A sandwich, a chocolate bar, a quilt, and a soccer field diagram can all be understood using the same fraction idea: one whole divided into equal parts. Geometry helps us describe fair shares in many different situations.
When you look at a partitioned shape, ask yourself three questions: What is the whole? Into how many equal-area parts is it divided? What fraction names one part? These questions help you stay accurate.
[Figure 4] Partitioning shapes is not just a classroom idea. It appears in daily life with food and garden spaces. If a pan of brownies is cut into \(8\) equal pieces, each piece is \(\dfrac{1}{8}\) of the pan. If a garden bed is split into \(4\) equal sections for planting, each section is \(\dfrac{1}{4}\) of the garden bed.
Artists and designers also use equal parts. A tile floor might repeat a square pattern divided into equal pieces. A paper craft may begin with folding a sheet into \(2\), \(4\), or \(8\) equal parts.
Sports fields can be partitioned too. A coach may divide a practice area into equal zones. Each zone is a fraction of the whole field space. Equal areas help keep the practice balanced and organized.
Even sharing time can connect to this idea. If an hour is divided into \(4\) equal parts, each part is one quarter of an hour, or \(\dfrac{1}{4}\) of the whole hour. The same fraction idea works for shapes, time, and many other wholes.

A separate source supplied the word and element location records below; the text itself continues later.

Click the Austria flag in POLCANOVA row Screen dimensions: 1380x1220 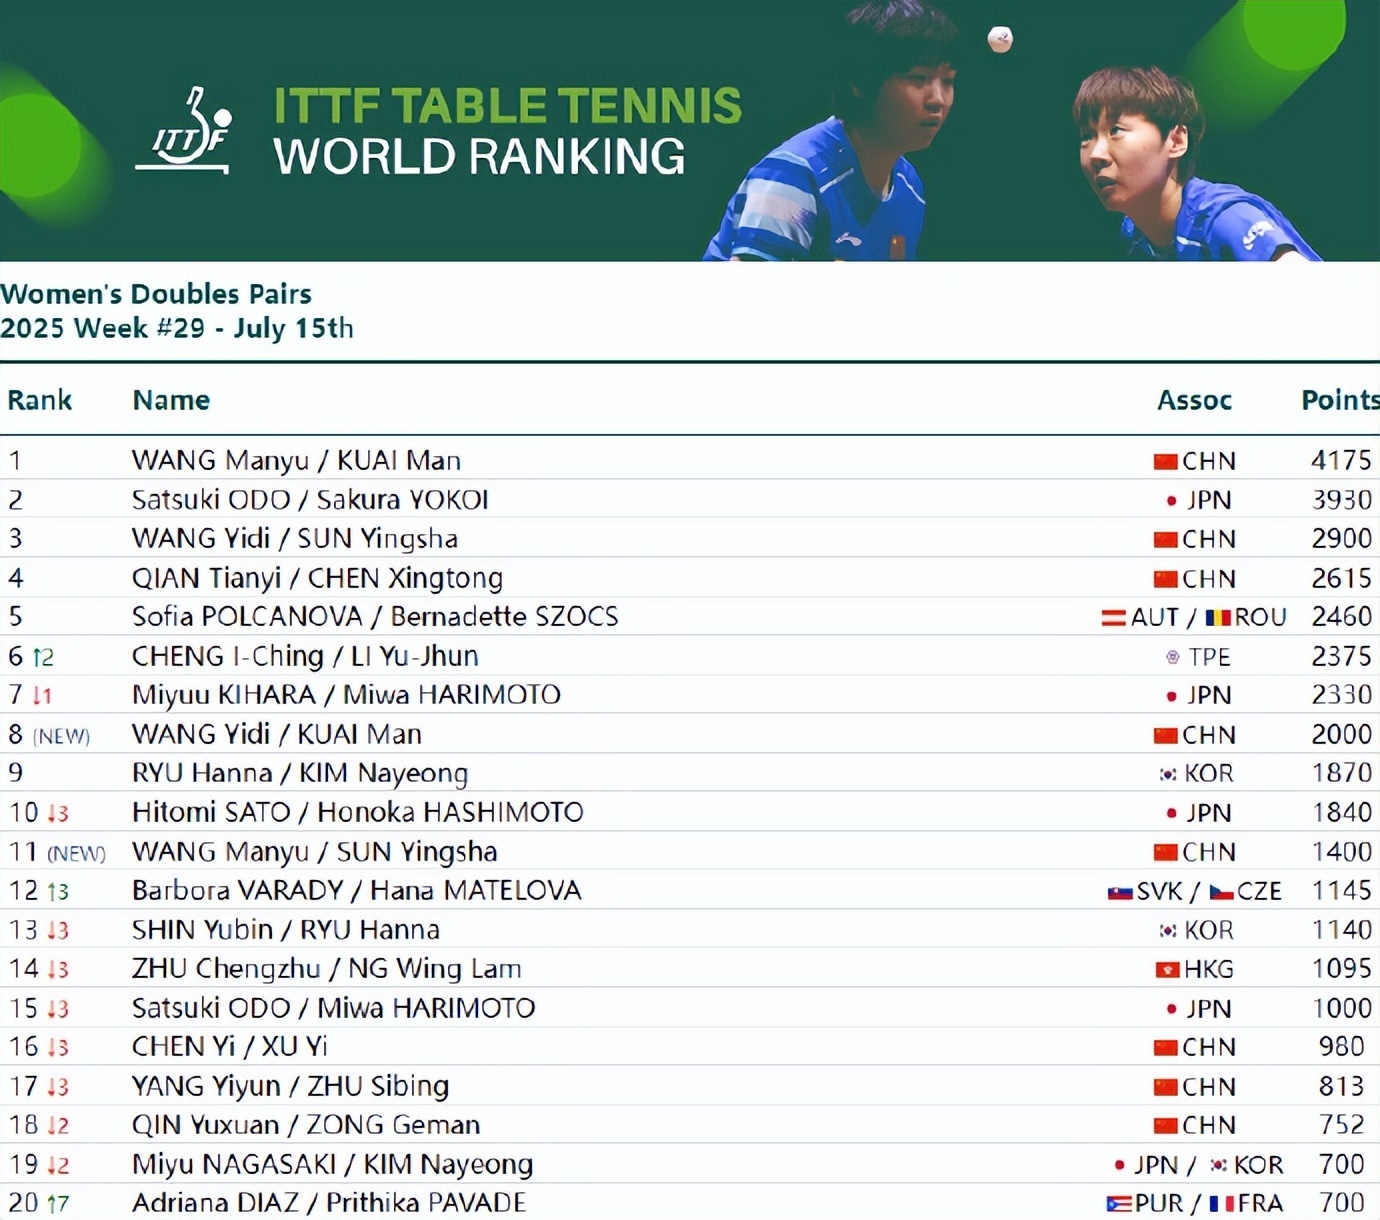pyautogui.click(x=1114, y=618)
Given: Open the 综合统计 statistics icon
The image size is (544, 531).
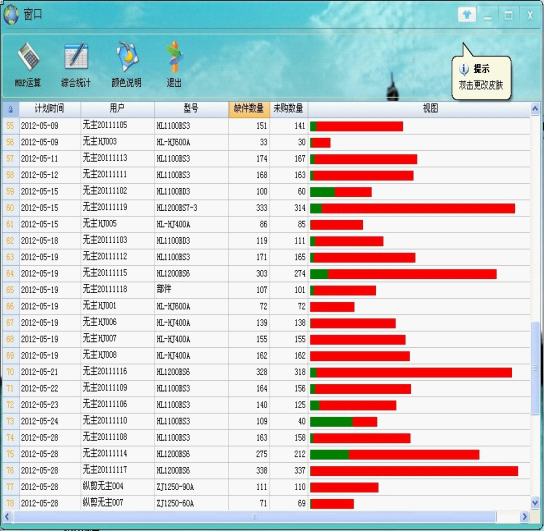Looking at the screenshot, I should (x=76, y=56).
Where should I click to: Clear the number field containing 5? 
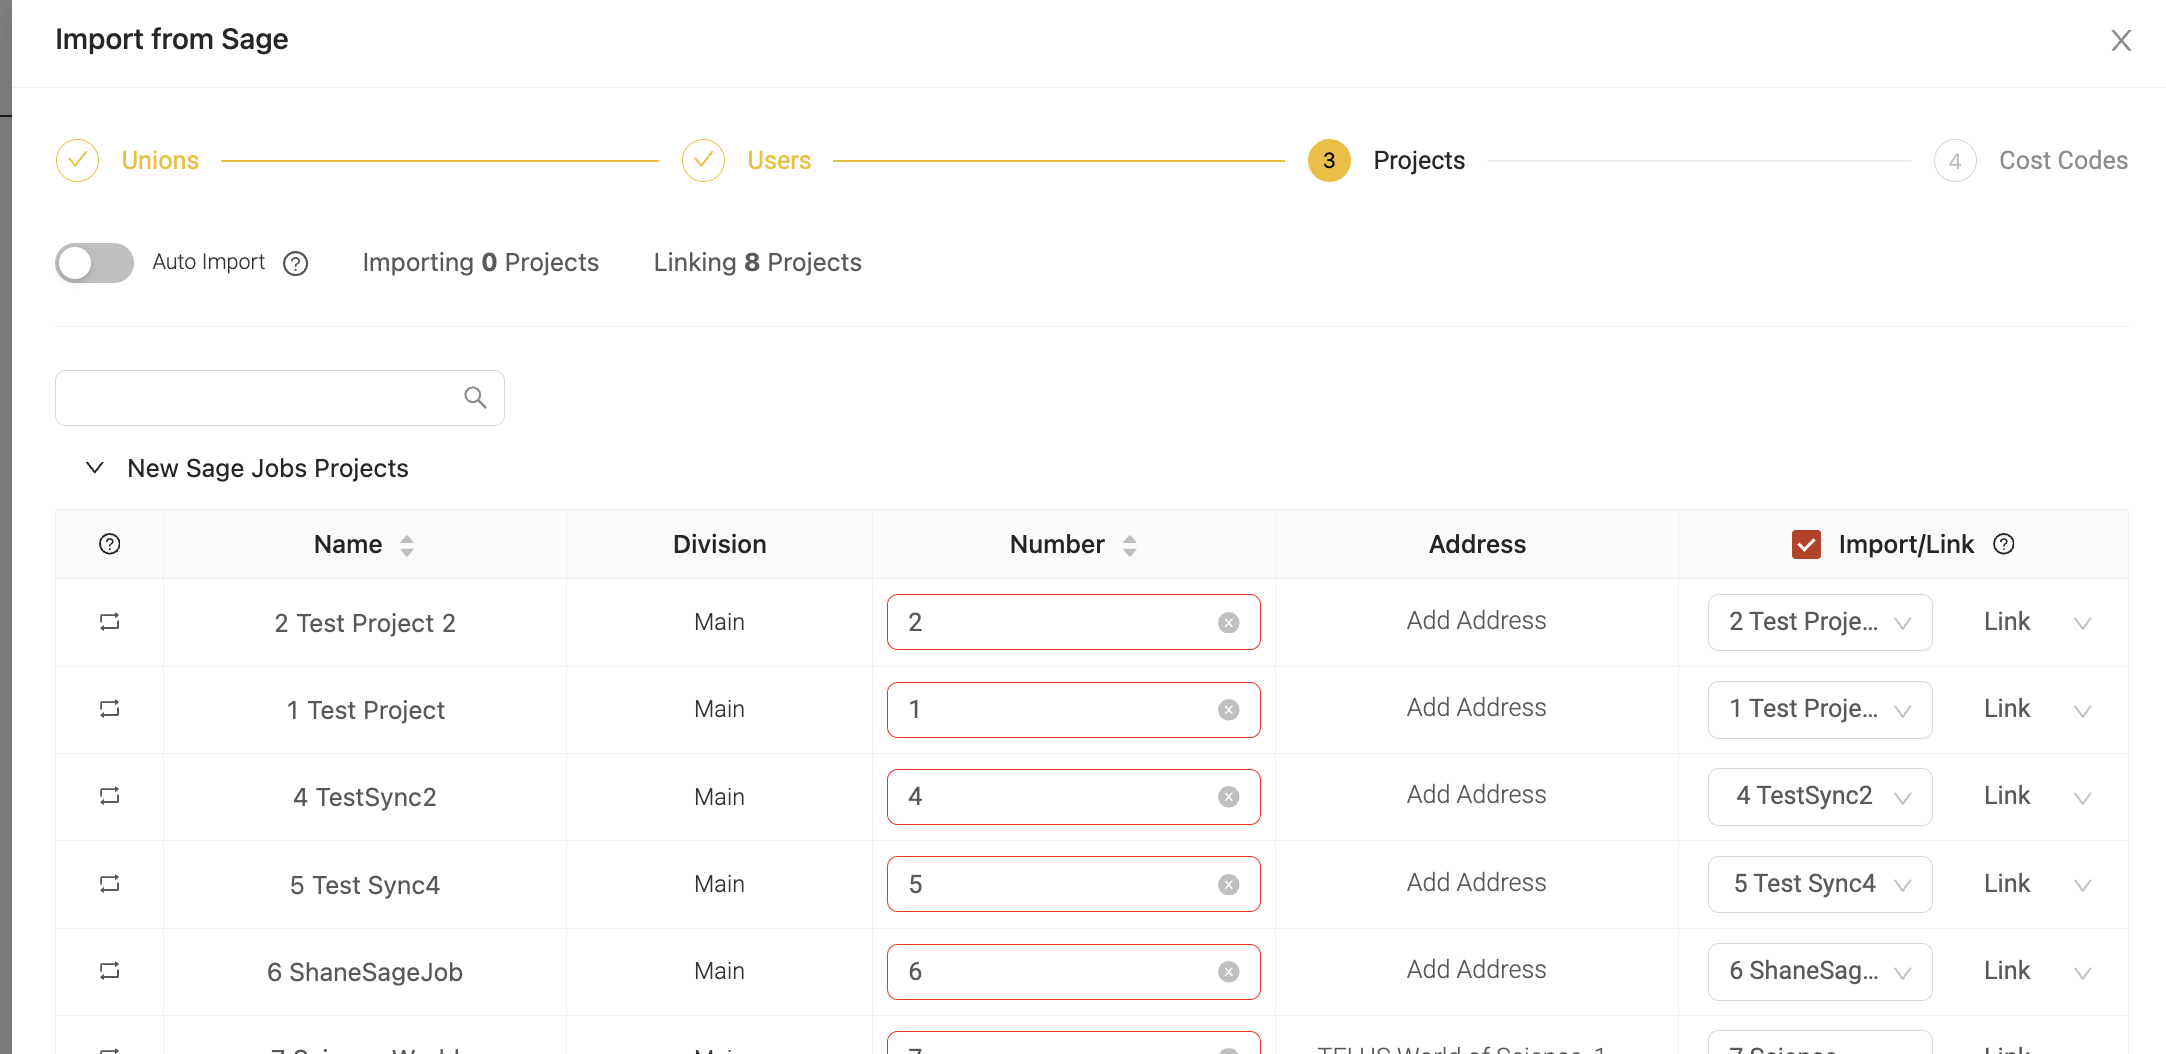(1228, 885)
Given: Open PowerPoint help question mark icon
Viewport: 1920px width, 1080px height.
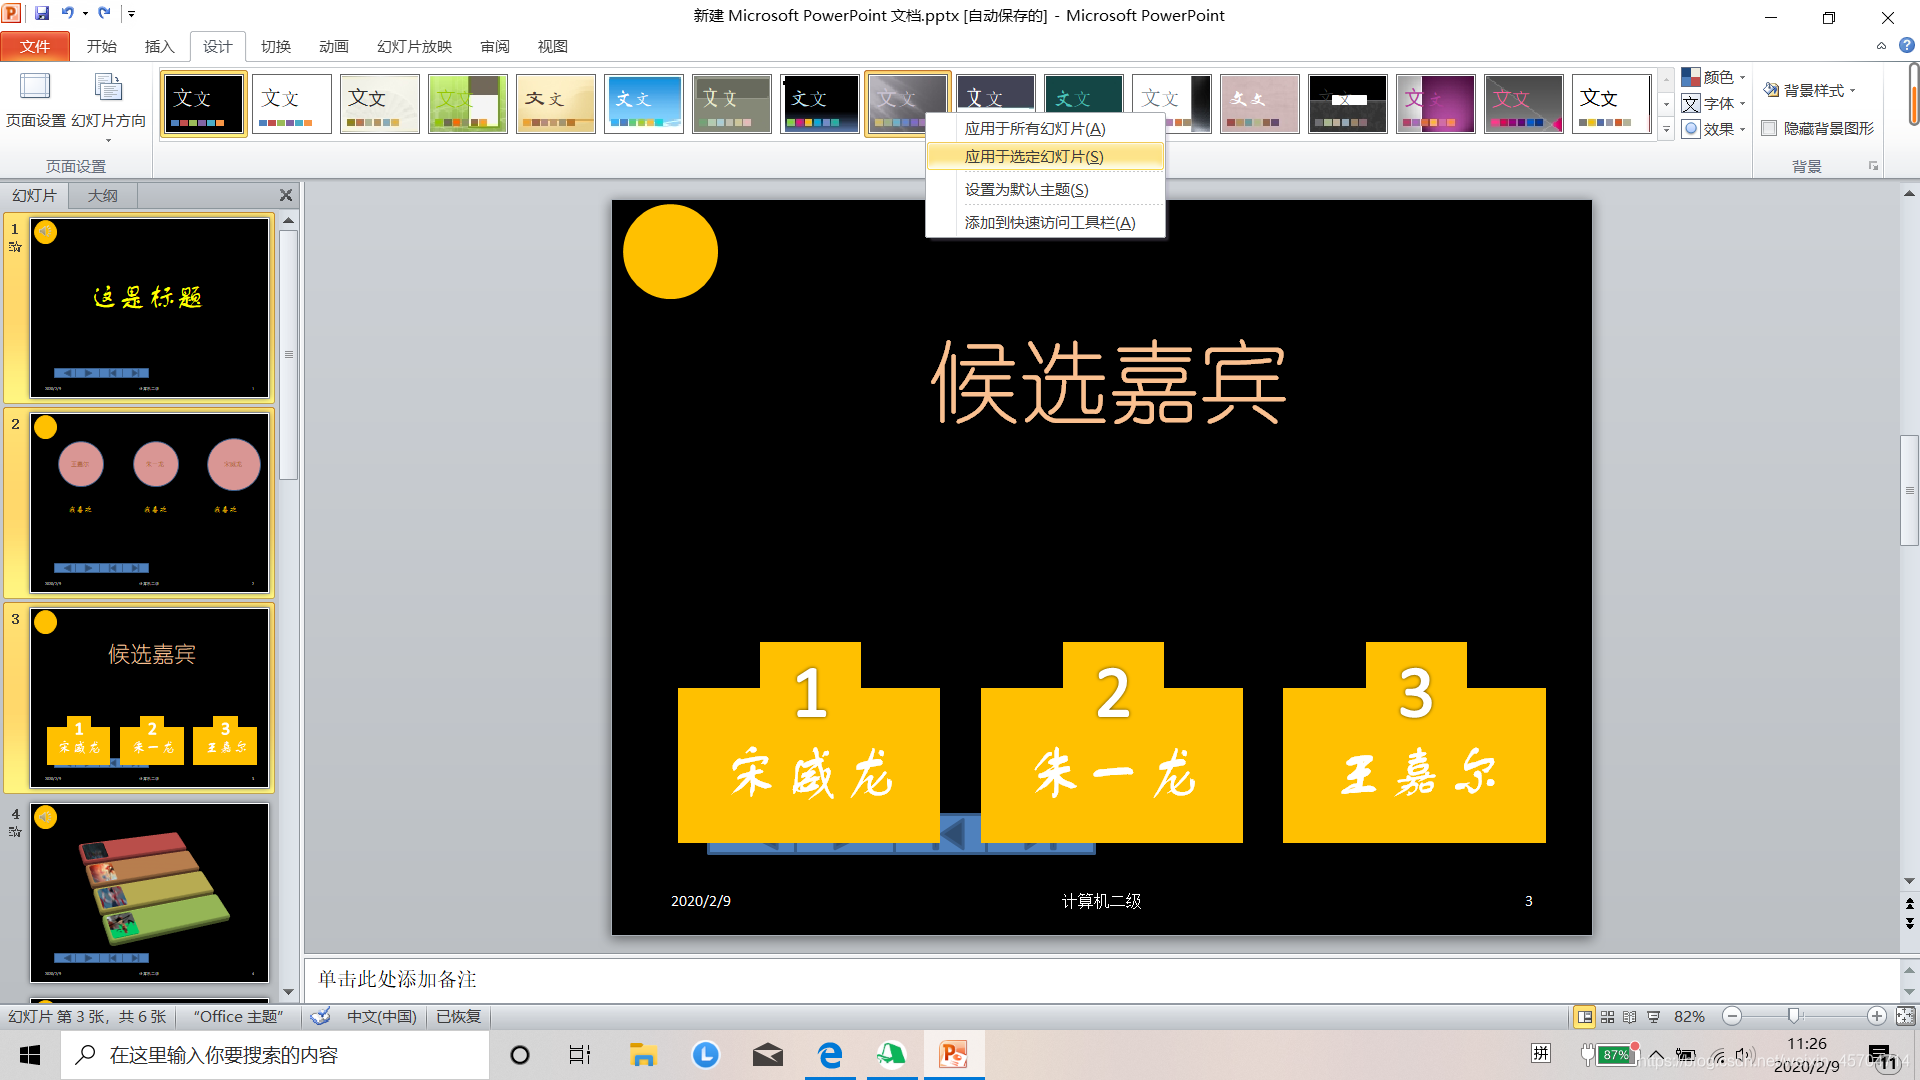Looking at the screenshot, I should tap(1906, 46).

Here are some common unit fractions for partitioned shapes:
| Number of equal parts in the whole | Fraction name for one part |
|---|---|
| \(2\) | \(\dfrac{1}{2}\) |
| \(3\) | \(\dfrac{1}{3}\) |
| \(4\) | \(\dfrac{1}{4}\) |
| \(6\) | \(\dfrac{1}{6}\) |
| \(8\) | \(\dfrac{1}{8}\) |
Table 1. Common unit fractions based on the number of equal parts in a whole shape.
As the number of equal parts increases, each part gets smaller. That means \(\dfrac{1}{2}\) is larger than \(\dfrac{1}{3}\), and \(\dfrac{1}{4}\) is larger than \(\dfrac{1}{8}\). All of these fractions can describe one part of a shape, but the size of that part depends on how many equal parts make the whole.
This is why a shape partitioned into \(2\) equal parts gives bigger pieces than the same shape partitioned into \(8\) equal parts. The whole stays the same, but the number of equal shares changes.
We can write this comparison using words and fractions: one half is larger than one fourth, so \(\dfrac{1}{2} > \dfrac{1}{4}\). One fourth is larger than one eighth, so \(\dfrac{1}{4} > \dfrac{1}{8}\).
When you return to the earlier square partitions in [Figure 2], you can see that no matter how the square is correctly split into \(4\) equal areas, each part keeps the same fraction name: \(\dfrac{1}{4}\).
"Fractions of shapes make sense only when the shares are equal."
Geometry helps us reason about shapes and their attributes. One important attribute is area. When we partition a shape into equal areas, we connect geometry and fractions at the same time. That is why this topic is such an important bridge between shape ideas and number ideas.